Nat Grid Says Bio Gas Can Meet 25% of Demand
National Grid published a recent report stating that the natural gas company could meet 25 percent of its customers’ needs with renewable gas generated from biomass sources.
According to the study commissioned by National Grid, the company can meet a quarter of its demand in Connecticut, New York, New Hampshire and Massachusetts, excluding natural gas used to generate electricity, equivalent to the cooking and heating demands for 2.2 million homes. That represents 16 percent of total demand, according to the company.
Renewable gas, also known as bio-methane, is pipeline quality gas derived from biomass that is fully interchangeable with natural gas.
Produced mainly via anaerobic digestion (AD) or thermal gasification (TG), renewable gas, can be implemented easily and is a cost-effective solution to reduce GHG emissions, according to National Grid.

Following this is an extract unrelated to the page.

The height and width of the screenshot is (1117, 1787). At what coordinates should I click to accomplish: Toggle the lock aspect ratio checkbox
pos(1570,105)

Currently, most producers, such as the landfill-to-energy project in which Google recently invested, either flare the raw gas or utilize it in a generator to produce
electricity. This raw gas, commonly referred to as “biogas,” is composed of roughly 50 to 60 percent methane and 40 to 50 percent carbon dioxide (CO2). Flaring the gas converts methane to CO2 thereby reducing the GHG effect by a factor of 20.
By collecting, conditioning and injecting a high percentage of the available methane into the natural gas network, customers can directly use the gas in their existing natural gas appliances and other end-use applications.
National Grid said renewable gas reduces GHG emissions by fuel substitution, essentially switching from a fossil fuel to a renewable fuel. Using renewable fuel represents the recycling of carbon already circulating in the environment, and using fossil fuel represents new emissions of carbon that was previously trapped geologically under the surface of the earth.
The capital investment required to deliver renewable gas across the four states is estimated to be approximately $7 billion, which compares well with the cost of delivering other large-scale renewable projects such as solar or wind, according to the company.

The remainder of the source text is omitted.